Assignment: Each record below should be repeated precisely as written.

(Pixel coordinate grounding data)

● ● ● ●

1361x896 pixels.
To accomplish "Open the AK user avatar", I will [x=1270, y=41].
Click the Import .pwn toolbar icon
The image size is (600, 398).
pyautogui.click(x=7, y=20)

● ● ● ●

Response box:
1361x896 pixels.
To accomplish "Open the AK user avatar", I will [x=1270, y=41].
Click the Import .pwn toolbar icon
The image size is (600, 398).
pyautogui.click(x=7, y=20)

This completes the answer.